Classical sensibilities applied to popular music should enhance, rather than sacrifice the spirit and intent of the original music. It rarely makes sense to over-beautify the themes of everyday life and we all can site instances where the marriage of pop and classical does not quite work. In this recording, however, Patricia O’Callaghan and the Gryphon Trio, deliver savvy and artful new interpretations. It all begins with choosing ingeniously artful songs. Songs by the likes of Laurie Anderson, Nick Drake, Leonard Cohen and Elvis Costello are interspersed with those by Llasa de Sela, Los Lobos and Astor Piazzola as well as traditional Latin pieces, offering a diverse and clever mix most suitable for orchestration. Interpreted through brilliant arrangements by Roberto Occhipinti, Hilario Duran and Andrew Downing, the results are stunning, soulful and profoundly affective.

The trio’s playing is superb and complex and O’Callaghan’s vocal nuances are delivered with a heartfelt, dynamic, yet surprisingly light and subtle touch. Most notable is her ability to keep the extreme emotional intensity going despite the incessant repetition in Elvis Costello’s I want you. Along with her gorgeous singing, O’Callaghan’s expert facility with languages is remarkable in the Spanish and French selections. Through a decade developing a chamber music series for the Lula Lounge, the Gryphon Trio has finely honed their talent for skilfully adapting classical technique to the contemporary audience and this shines through beautifully in this recording.

Concert Note: Patricia O’Callaghan and the Gryphon Trio will launch “Broken Hearts and Madmen” at the Lula Lounge on October 2.

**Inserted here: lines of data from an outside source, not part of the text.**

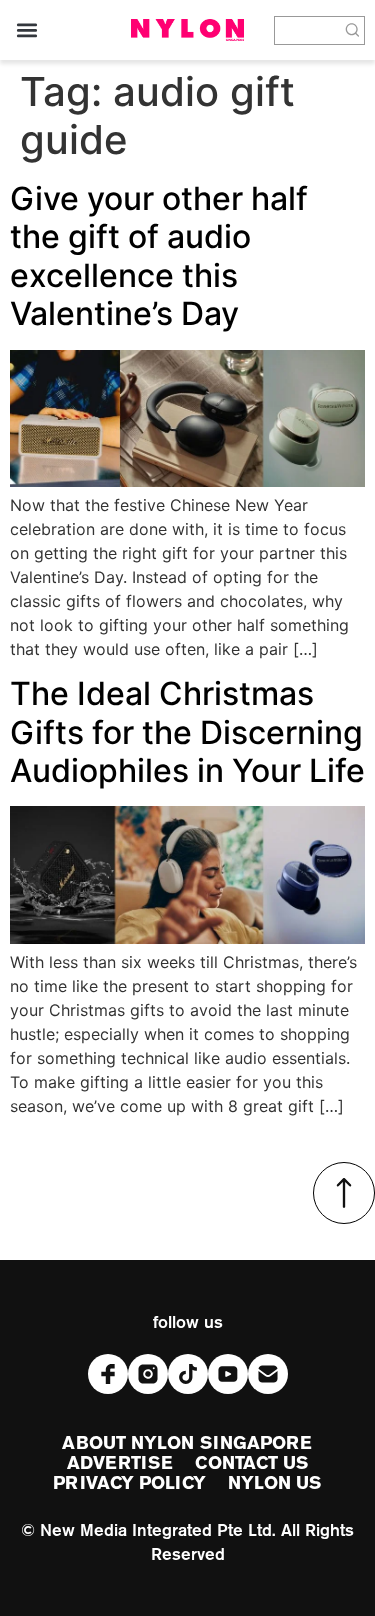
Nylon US (275, 1484)
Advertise (120, 1464)
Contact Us (251, 1464)
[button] (26, 30)
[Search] (353, 30)
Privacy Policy (129, 1484)
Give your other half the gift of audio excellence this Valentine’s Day (159, 256)
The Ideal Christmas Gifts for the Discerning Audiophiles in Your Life (187, 732)
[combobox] (307, 30)
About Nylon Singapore (187, 1444)
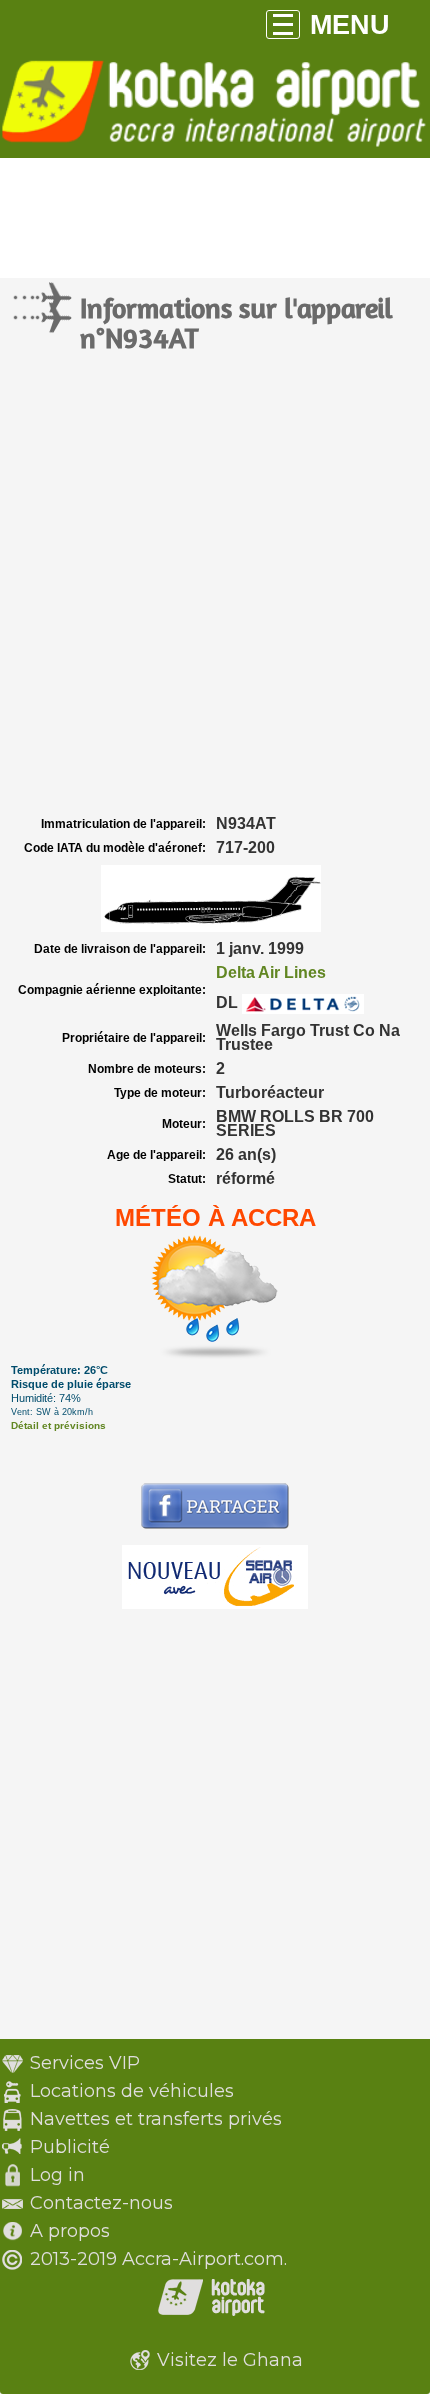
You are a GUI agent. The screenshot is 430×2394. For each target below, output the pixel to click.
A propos (70, 2231)
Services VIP (85, 2063)
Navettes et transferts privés (156, 2119)
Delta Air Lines (271, 972)
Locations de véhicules (132, 2091)
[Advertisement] (215, 586)
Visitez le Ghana (230, 2360)
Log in (57, 2175)
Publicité (70, 2147)
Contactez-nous (101, 2203)
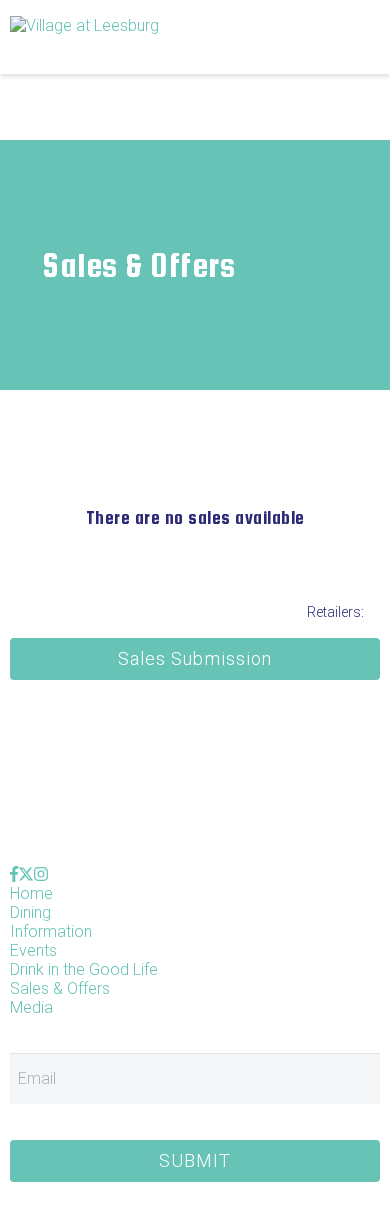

VOCAL Note: For reviews of eight new Sony opera re-issues see Bruce Surtees’ Old Wine in New Bottles

01_kate_royalA Lesson in Love

Kate Royal; Malcolm Martineau

EMI 9 48536 2

No, Kate Royal is not a stage name of the Duchess of Cambridge. It is the real name of a young English soprano, whose ascent to fame has accelerated since one special evening in 2004, when as an understudy in The Magic Flute at Glyndebourne Festival Opera she got to sing Pamina when a diva got sick. Sounds like a typical operatic story, except there is nothing typical about Ms. Royal. The child of singers, she studied at the Guildhall School and won the Kathleen Ferrier trophy. Her happy association with Glyndebourne continues, with great results such as the recently-reviewed Don Giovanni, with Royal as Donna Elvira.

Her lyric soprano seems particularly adept at conveying emotion – her heartbroken and confused Elvira was, well, haunting. But Ms. Royal also reserves 5 months of the year for concert performances and rather than relying on existing song cycles, she has created her own – with some great collaborators. “A Lesson in Love” is an extensive cycle of songs penned by Schumann, Wolf, Schubert, Tosti, Bridge, Copland, Ravel, Fauré, Britten, Debussy and Strauss. They are artfully woven into four stages of a woman’s life, being “Waiting,” “The Meeting,” “The Wedding” and “Betrayal.” These phases are neatly spanned by two versions of William Bolcom’s Waitin (sic). Royal navigates without effort through English, German and French texts, infusing each song with her personal mark. How personal? Well, dear reader, listen to Canteloube’s “Tchut, tchut” from the Songs of the Auvergne and judge for yourself!